§ Task brief: Extract the lines of the records starting at the line that contains "How do I perform: Open three-dot" and ending at the line that contains "Looking at the screenshot, I should tap(14, 388).", including both, and reproduce them verbatim.

(Entries for locating text and items)
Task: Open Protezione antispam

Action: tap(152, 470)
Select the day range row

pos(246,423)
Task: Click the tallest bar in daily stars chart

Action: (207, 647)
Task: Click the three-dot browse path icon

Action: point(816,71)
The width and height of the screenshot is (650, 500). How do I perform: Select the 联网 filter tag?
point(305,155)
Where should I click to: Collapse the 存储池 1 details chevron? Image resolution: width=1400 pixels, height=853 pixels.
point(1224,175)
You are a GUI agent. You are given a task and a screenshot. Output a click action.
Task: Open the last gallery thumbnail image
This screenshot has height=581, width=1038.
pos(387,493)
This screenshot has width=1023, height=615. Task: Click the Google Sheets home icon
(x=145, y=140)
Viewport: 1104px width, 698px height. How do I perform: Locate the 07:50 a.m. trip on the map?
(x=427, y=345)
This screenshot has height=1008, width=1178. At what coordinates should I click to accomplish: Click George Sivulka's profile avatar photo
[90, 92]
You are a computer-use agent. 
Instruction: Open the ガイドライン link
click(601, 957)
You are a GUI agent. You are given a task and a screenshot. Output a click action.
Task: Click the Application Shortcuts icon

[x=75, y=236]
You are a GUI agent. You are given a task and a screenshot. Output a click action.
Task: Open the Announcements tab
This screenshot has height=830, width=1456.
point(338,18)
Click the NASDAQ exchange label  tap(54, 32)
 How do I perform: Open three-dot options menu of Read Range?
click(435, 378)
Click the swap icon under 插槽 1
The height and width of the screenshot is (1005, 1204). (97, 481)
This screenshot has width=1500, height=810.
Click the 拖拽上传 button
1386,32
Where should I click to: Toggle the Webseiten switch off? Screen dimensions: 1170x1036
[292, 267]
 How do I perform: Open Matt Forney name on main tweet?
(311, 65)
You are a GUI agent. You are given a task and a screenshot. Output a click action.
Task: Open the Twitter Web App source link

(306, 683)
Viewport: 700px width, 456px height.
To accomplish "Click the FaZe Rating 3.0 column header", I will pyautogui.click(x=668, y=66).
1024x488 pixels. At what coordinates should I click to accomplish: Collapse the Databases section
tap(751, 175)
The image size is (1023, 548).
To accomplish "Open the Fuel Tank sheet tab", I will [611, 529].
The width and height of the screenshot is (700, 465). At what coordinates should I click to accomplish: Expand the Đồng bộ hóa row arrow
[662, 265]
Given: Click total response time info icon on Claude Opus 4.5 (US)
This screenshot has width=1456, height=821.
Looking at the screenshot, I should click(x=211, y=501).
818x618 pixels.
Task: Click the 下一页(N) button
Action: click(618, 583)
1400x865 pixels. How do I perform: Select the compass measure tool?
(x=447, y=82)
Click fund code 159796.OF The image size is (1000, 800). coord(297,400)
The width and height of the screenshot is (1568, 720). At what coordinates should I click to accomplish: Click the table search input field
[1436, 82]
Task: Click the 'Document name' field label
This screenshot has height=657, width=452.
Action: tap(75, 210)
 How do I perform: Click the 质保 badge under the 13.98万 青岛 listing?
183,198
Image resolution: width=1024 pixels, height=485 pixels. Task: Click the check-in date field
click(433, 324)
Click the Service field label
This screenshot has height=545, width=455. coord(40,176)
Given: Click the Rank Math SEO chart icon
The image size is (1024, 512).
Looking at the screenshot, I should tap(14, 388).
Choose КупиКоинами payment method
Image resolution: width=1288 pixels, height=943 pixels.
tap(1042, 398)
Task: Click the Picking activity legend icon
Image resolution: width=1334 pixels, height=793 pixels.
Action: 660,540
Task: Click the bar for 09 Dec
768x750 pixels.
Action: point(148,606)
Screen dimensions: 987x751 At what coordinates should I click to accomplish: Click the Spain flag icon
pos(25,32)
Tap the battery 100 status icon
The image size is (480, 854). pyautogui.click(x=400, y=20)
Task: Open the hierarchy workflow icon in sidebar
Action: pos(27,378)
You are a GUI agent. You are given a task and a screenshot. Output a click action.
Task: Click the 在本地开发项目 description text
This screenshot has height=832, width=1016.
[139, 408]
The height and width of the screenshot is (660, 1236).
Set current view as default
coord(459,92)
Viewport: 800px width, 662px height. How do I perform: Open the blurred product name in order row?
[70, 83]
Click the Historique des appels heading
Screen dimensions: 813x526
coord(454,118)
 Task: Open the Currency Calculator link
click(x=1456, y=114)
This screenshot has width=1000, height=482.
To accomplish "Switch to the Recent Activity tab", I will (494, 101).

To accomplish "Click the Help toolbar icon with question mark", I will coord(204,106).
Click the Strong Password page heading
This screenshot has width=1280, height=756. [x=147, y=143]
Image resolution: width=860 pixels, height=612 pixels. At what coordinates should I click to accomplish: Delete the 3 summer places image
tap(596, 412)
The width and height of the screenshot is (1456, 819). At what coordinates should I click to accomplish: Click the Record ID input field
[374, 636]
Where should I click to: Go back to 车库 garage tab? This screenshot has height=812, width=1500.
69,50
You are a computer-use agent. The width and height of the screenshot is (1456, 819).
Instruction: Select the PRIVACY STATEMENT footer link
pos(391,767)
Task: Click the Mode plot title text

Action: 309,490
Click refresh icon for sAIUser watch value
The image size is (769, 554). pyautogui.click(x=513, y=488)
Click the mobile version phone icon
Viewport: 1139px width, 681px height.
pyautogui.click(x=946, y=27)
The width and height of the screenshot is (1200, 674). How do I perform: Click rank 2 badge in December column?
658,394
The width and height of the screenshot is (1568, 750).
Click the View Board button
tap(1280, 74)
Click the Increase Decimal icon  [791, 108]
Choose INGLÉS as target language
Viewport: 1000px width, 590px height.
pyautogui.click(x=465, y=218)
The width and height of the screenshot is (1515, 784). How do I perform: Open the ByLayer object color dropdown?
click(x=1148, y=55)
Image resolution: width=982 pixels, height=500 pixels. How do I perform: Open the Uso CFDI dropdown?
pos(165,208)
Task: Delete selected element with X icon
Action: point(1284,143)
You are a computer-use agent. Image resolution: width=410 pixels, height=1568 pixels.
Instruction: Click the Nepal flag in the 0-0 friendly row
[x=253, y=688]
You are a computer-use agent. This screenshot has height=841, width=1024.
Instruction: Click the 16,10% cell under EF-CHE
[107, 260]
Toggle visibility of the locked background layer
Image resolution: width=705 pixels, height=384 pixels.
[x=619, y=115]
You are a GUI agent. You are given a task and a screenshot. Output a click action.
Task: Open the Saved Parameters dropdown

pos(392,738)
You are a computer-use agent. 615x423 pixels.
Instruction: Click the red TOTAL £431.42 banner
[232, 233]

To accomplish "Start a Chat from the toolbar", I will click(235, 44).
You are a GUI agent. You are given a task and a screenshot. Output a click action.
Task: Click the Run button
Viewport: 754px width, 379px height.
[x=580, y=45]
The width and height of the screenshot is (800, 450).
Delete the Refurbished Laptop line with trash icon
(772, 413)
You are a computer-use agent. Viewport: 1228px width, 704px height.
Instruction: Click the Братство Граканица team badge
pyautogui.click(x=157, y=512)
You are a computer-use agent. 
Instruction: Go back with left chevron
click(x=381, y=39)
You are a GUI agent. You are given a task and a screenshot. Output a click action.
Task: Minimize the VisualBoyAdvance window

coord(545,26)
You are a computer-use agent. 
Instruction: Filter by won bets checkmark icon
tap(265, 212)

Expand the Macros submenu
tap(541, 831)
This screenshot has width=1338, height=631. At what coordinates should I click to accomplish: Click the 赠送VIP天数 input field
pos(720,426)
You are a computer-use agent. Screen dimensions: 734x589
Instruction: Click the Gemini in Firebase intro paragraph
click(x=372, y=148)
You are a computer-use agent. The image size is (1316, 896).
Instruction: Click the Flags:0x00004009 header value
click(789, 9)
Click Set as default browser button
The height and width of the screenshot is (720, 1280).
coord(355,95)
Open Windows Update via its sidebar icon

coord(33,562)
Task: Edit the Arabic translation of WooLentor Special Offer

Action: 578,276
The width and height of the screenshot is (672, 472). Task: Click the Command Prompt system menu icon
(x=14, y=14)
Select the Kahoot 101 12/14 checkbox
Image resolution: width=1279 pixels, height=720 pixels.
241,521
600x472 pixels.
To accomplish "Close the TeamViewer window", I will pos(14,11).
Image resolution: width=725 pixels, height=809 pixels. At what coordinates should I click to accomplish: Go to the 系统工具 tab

§ Task answer:
 How do I perform: Open three-dot options menu of Read Range?
click(435, 378)
Click the swap icon under 插槽 1
The height and width of the screenshot is (1005, 1204). (97, 481)
This screenshot has width=1500, height=810.
Click the 拖拽上传 button
1386,32
Where should I click to: Toggle the Webseiten switch off? Screen dimensions: 1170x1036
[292, 267]
 How do I perform: Open Matt Forney name on main tweet?
(311, 65)
You are a GUI agent. You are given a task and a screenshot. Output a click action.
Task: Open the Twitter Web App source link

(306, 683)
Viewport: 700px width, 456px height.
To accomplish "Click the FaZe Rating 3.0 column header", I will pyautogui.click(x=668, y=66).
1024x488 pixels. At what coordinates should I click to accomplish: Collapse the Databases section
tap(751, 175)
The image size is (1023, 548).
To accomplish "Open the Fuel Tank sheet tab", I will [611, 529].
The width and height of the screenshot is (700, 465). At what coordinates should I click to accomplish: Expand the Đồng bộ hóa row arrow
[662, 265]
Given: Click total response time info icon on Claude Opus 4.5 (US)
This screenshot has width=1456, height=821.
Looking at the screenshot, I should click(x=211, y=501).
818x618 pixels.
Task: Click the 下一页(N) button
Action: click(618, 583)
1400x865 pixels. How do I perform: Select the compass measure tool?
(x=447, y=82)
Click fund code 159796.OF The image size is (1000, 800). coord(297,400)
The width and height of the screenshot is (1568, 720). At what coordinates should I click to accomplish: Click the table search input field
[1436, 82]
Task: Click the 'Document name' field label
This screenshot has height=657, width=452.
Action: tap(75, 210)
 How do I perform: Click the 质保 badge under the 13.98万 青岛 listing?
183,198
Image resolution: width=1024 pixels, height=485 pixels. Task: Click the check-in date field
click(433, 324)
Click the Service field label
This screenshot has height=545, width=455. coord(40,176)
Given: Click the Rank Math SEO chart icon
The image size is (1024, 512).
Looking at the screenshot, I should tap(14, 388).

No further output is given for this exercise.